§ AÇÕES NECESSÁRIAS:
(1) Diga se cada afirmação concorda com o trecho sobre o memorial de Iwasaki e responda sim ou não, citando as palavras do texto que decidem: (a) O monumento ao espírito de espermas foi criado em 1971. (b) O Kenpoku Art Festival 2016 acontece em uma única cidade. (c) Iwasaki se apresenta como físico.
(2) Reproduza, sem mudar nada, a parte do trecho sobre o memorial de Iwasaki que vai de "Segundo Iwasaki, o" até "a vida, disse.".

§ TRECHO PARA LEITURA:
-*-*-

Outro projeto de Iwasaki, não menos surreal para os padrões ocidentais, é inspirado num costume relativamente antigo no Japão de criar monumentos em memória a animais, insetos, caramujos, plantas, objetos diversos e, até, ao espírito de espermas.

Iwasaki mostrou que em algumas instituições médicas e de pesquisa, como no Departamento de Ciências Humanas da Waseda University, há o estranho hábito de celebrações anuais realizadas em homenagem a animais usados em experimentos. Em zoológicos, há cerimônias fúnebres para animais que morreram. E em 1971, foi criado um monumento em homenagem ao espírito de espermas, mostrou.

Com tudo isso, Iwasaki pensou num memorial para células artificiais. “Sou um microbiologista, então posso, finalmente, orar por uma bactéria que usamos em experimentos”, comparou.

“The memorial service for synthetic cells” é o nome do trabalho tecno-artístico de Iwasaki e será exibido durante o Kenpoku Art Festival 2016, uma grande mostra que dialoga com natureza e arte, incorporando ciência e tecnologia. É realizado em seis cidades da região norte da Prefeitura de Ibaraki, Japão.

Segundo Iwasaki, o trabalho é cientificamente “estimulante, pois força a pensar o que é de fato a vida”. Os dois projetos que o cientista apresentou no workshop da Intercontinental Academia parecem lidar com coisas distintas. Mas, na verdade, lidam com a questão do tempo e como os humanos estão envolvidos com a vida, disse.

Citou um paper sobre a criação de uma célula bacteriana a partir de um genoma quimicamente sintetizado. “Muitos cientistas se dividem ao responder se é um organismo vivo, ou um tipo de vida sintético. Então, vejo que para esse tipo de julgamento é necessário o critério subjetivo de cada um sobre o que é a vida”, finalizou.

-*-*-

§ Itens armazenados:
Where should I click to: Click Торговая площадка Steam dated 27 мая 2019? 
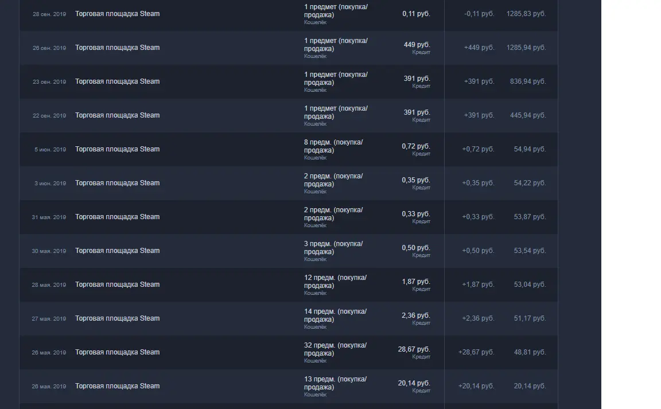pyautogui.click(x=117, y=318)
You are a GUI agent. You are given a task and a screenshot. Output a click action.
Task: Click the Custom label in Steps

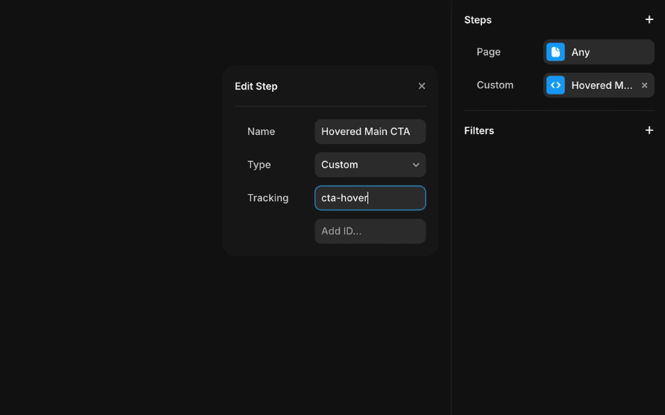[x=495, y=85]
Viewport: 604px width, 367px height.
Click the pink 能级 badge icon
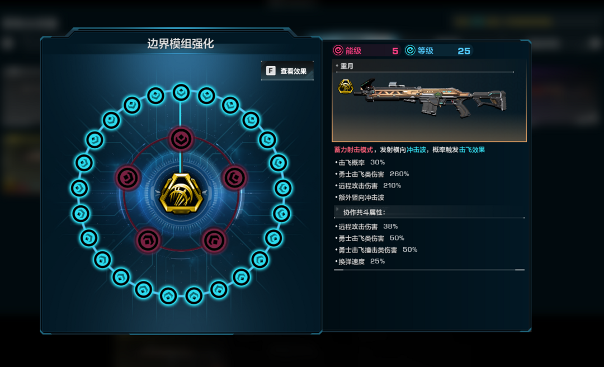coord(338,50)
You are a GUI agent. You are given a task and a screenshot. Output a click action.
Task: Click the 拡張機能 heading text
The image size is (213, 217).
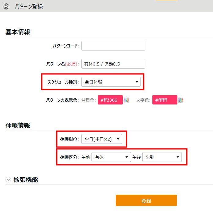26,180
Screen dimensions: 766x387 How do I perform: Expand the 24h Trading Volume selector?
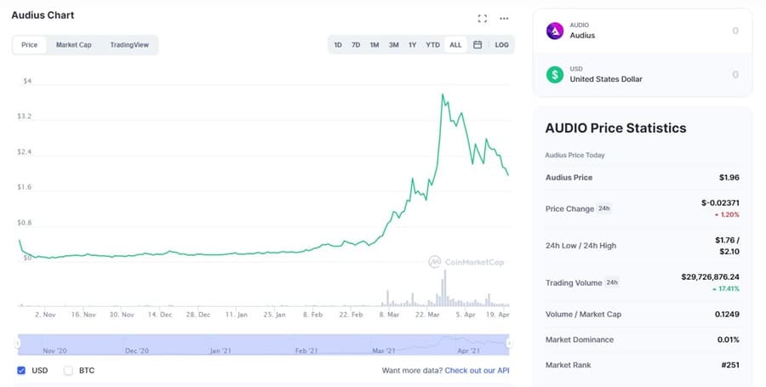(611, 282)
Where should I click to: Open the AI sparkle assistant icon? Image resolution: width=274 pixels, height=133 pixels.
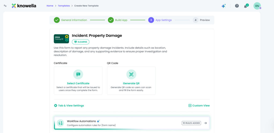tap(223, 6)
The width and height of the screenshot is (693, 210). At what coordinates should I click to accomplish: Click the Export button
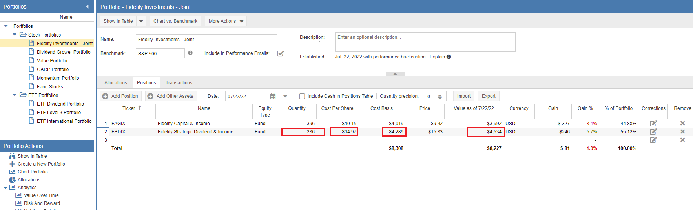tap(489, 96)
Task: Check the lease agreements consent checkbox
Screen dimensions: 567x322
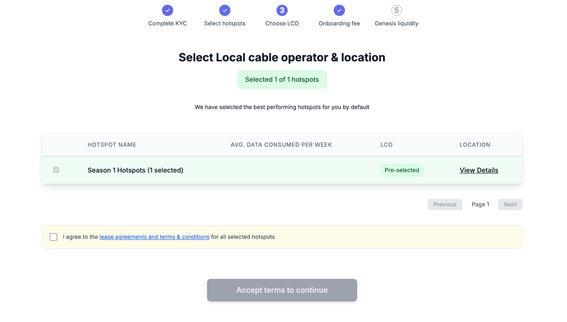Action: click(x=54, y=237)
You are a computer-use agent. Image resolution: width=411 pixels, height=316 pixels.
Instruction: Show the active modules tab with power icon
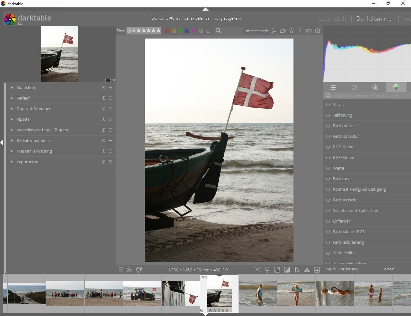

-*-*-

§ RESPOSTAS DO EXERCÍCIO:
(1)
(a) Sim: "E em 1971, foi criado um monumento em homenagem ao espírito de espermas"
(b) Não: "É realizado em seis cidades da região norte da Prefeitura de Ibaraki, Japão."
(c) Não: "Sou um microbiologista"

(2)
Segundo Iwasaki, o trabalho é cientificamente “estimulante, pois força a pensar o que é de fato a vida”. Os dois projetos que o cientista apresentou no workshop da Intercontinental Academia parecem lidar com coisas distintas. Mas, na verdade, lidam com a questão do tempo e como os humanos estão envolvidos com a vida, disse.